The shuttle had come down in the plains in the northeastern corner of a great equatorial valley. Surrounded for thousands of miles by soaring mountains, the resulting large, enclosed land mass was about the size of Earth's continental United States, and enjoyed the highest air pressure on the moon; close to that of Earth at fourteen thousand feet above sea level. Which made it just about tolerable if you were a mountain climber.
Which Miller was. He'd been on climbs on a dozen worlds, mostly on BuReloc business, but frequently for sport. That expertise had been the major reason for his assignment as the CoDominium's man on this survey mission. Thin air was not usually a problem for him, nor cold, but he most definitely did not wish to stay on this moon any longer than necessary; certainly not for the rest of his life. The shuttle crash had inspired his mind into a protective overdrive, and he'd thrown himself into his work with a fierce abandon.
Still, he'd learned all he could from his samples here on the plains. He needed to get to the foothills to look for exposed ore, and that meant he needed the ground car. Owens and Connolly had shown no interest whatsoever in anything he did, and that was fine with him. This Ike fellow was less obnoxious, and had readily agreed to help him with this much, at least.
Miller had noticed that Ike was largely unaffected by the thin air, and the cold as well. Obviously the fellow was of terrestrial mountain stock, but Miller had very little to do with anyone on the trip out here, and still less with Ike or Mike. He'd guessed Greece, or perhaps Turkey, but unlike the rest of the crew, Miller had made the connection between minor ship malfunctions and implications of Spanish ancestry for Ike and Mike. He might guess at their background, but he said nothing. He wondered if this Ike was the Company man aboard the Fast Eddie; his control officer had warned him there was certain to be one, despite BuReloc's efforts to get him out here on a "clean" ship.

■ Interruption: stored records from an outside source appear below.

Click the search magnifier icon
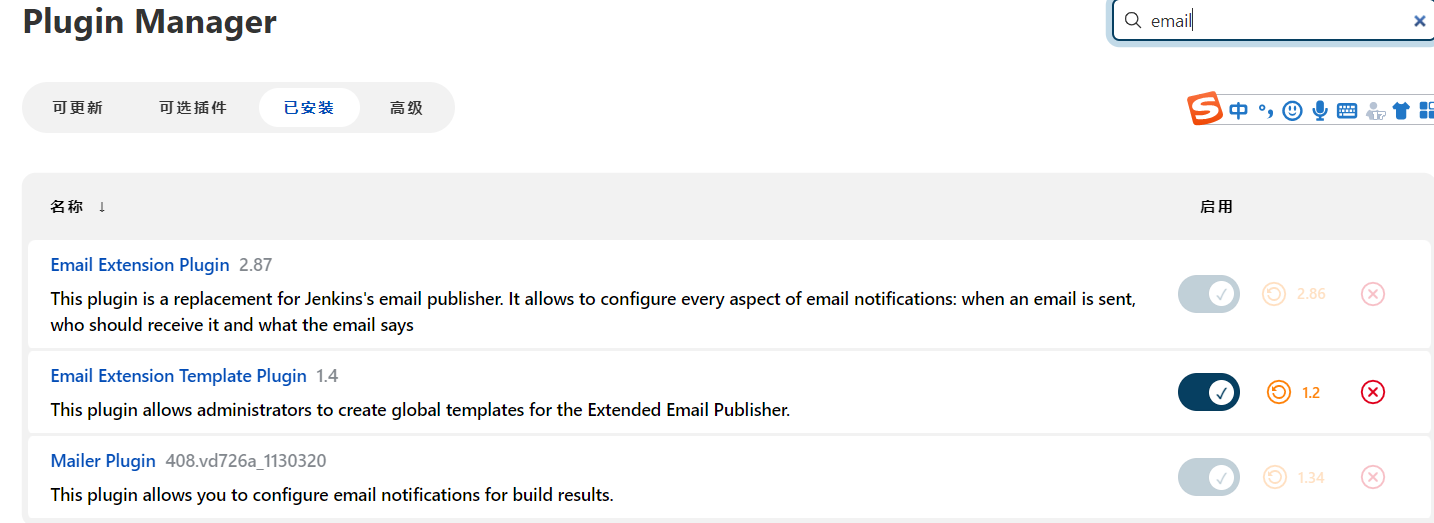 coord(1132,21)
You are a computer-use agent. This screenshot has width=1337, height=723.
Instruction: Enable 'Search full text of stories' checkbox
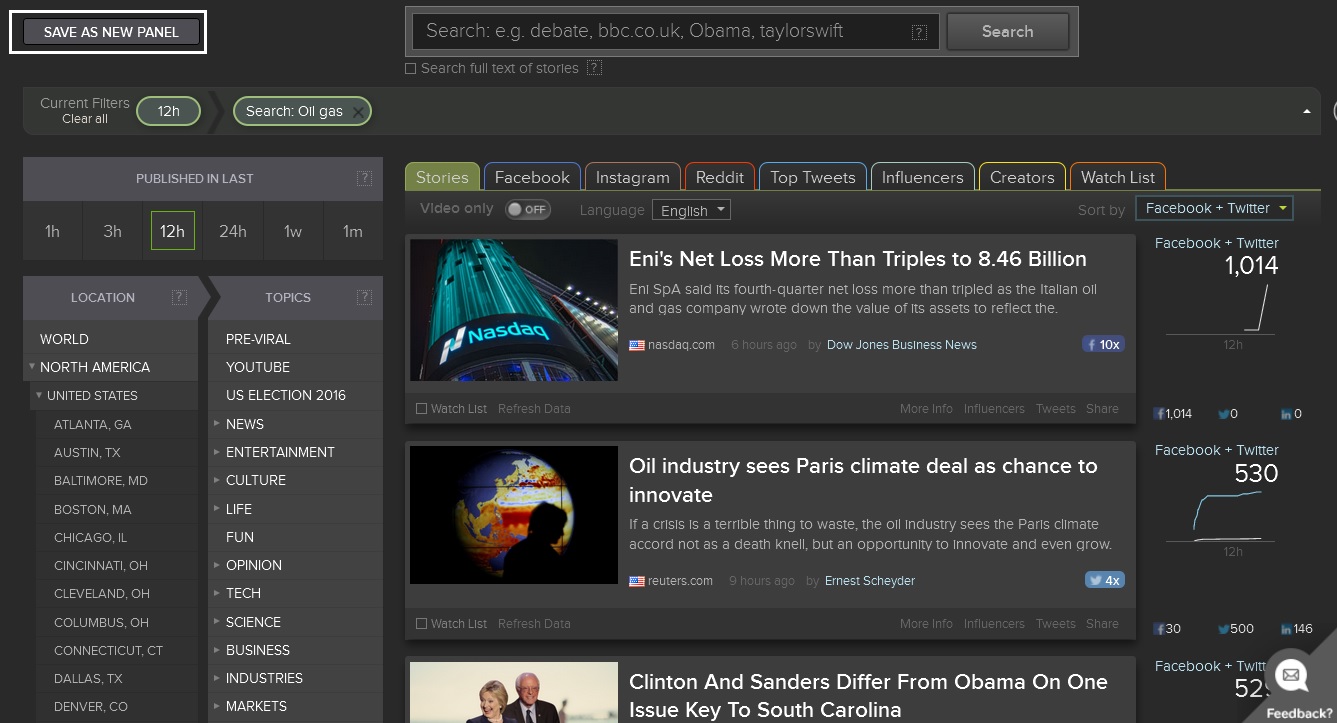(x=410, y=69)
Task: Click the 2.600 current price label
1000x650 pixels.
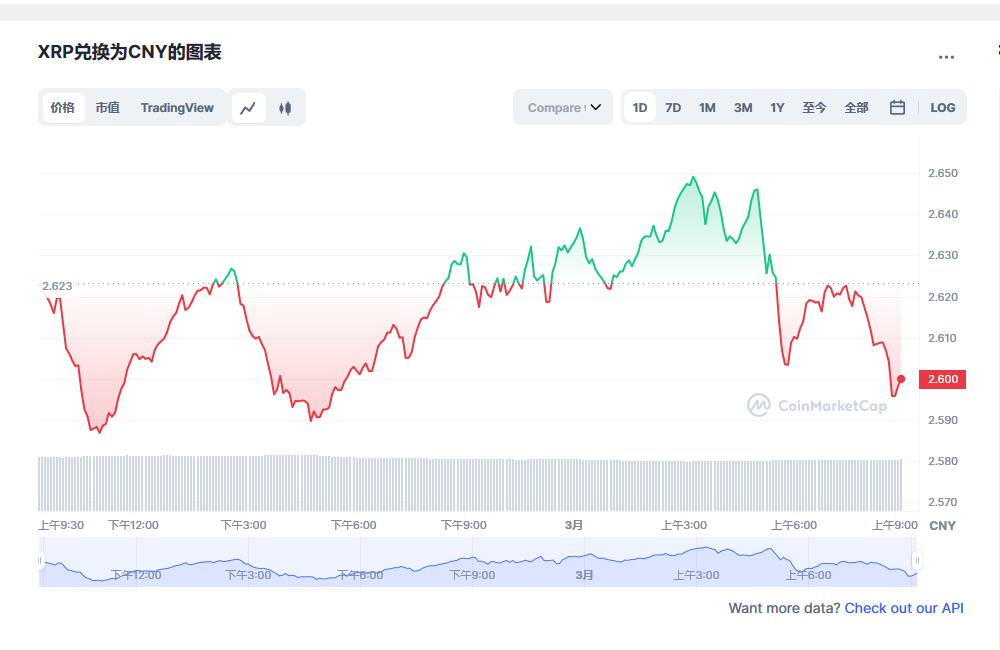Action: pyautogui.click(x=942, y=379)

Miller didn't anticipate a problem in any case; the Companies and their lobbyists in the CoDo Senate were powerful, to be sure, but they weren't foolish enough to confront BuReloc directly over one marginally useful world, whatever its economic potential. The Companies had the real power these days, but the CoDominium government still controlled the courts. The courts decided who was sentenced to "remedial colony support services," their euphemism for forced deportation, almost always for life, and the Companies had a lot of older executives with troublesome young children and grandchildren who frequently made the mistake of thinking themselves above the law. When he thought about it, Miller considered it a rather tawdry system of checks and balances, but it worked, and anyway, he didn't think about it much.
The ramp was locked in place, exposing the bulky ground car which had been idling within the bay for the last fifteen minutes. Ike helped Miller into the cab, and they drove it down the ramp. Miller was about to wave and drive off when Ike clambered into the seat beside him and shut the door with a grin.
Miller stared at the engineering crewman with a frown.
"You don't need to come with me."
Ike shrugged. "No work to do; th' shuttle is tota." He waved impatiently toward the mountains. "Let's take a ride."
Miller decided then that Ike was just obvious enough to be the Fast Eddie's Company spy; still, he was glad for the companionship. He set the inertial navigation computer, put the ground car in gear and rolled off east toward the foothills.
Inside the shuttle, Owens cursed. "Well, great. That Christless Spaniard just took off for a joyride with the BuReloc spook."
"Oh, terrific. That's bloody swell." Finally losing his temper, Connolly threw a fused circuit board against the wall. After a moment, he calmed down. "Well. It's not like we'd a whole lot for them to do here, I suppose."
The communications panel chimed, and Potter's voice crackled into the cabin. "Shuttle One, acknowledge."
"Yeah, Emmett, we're here," Owens answered.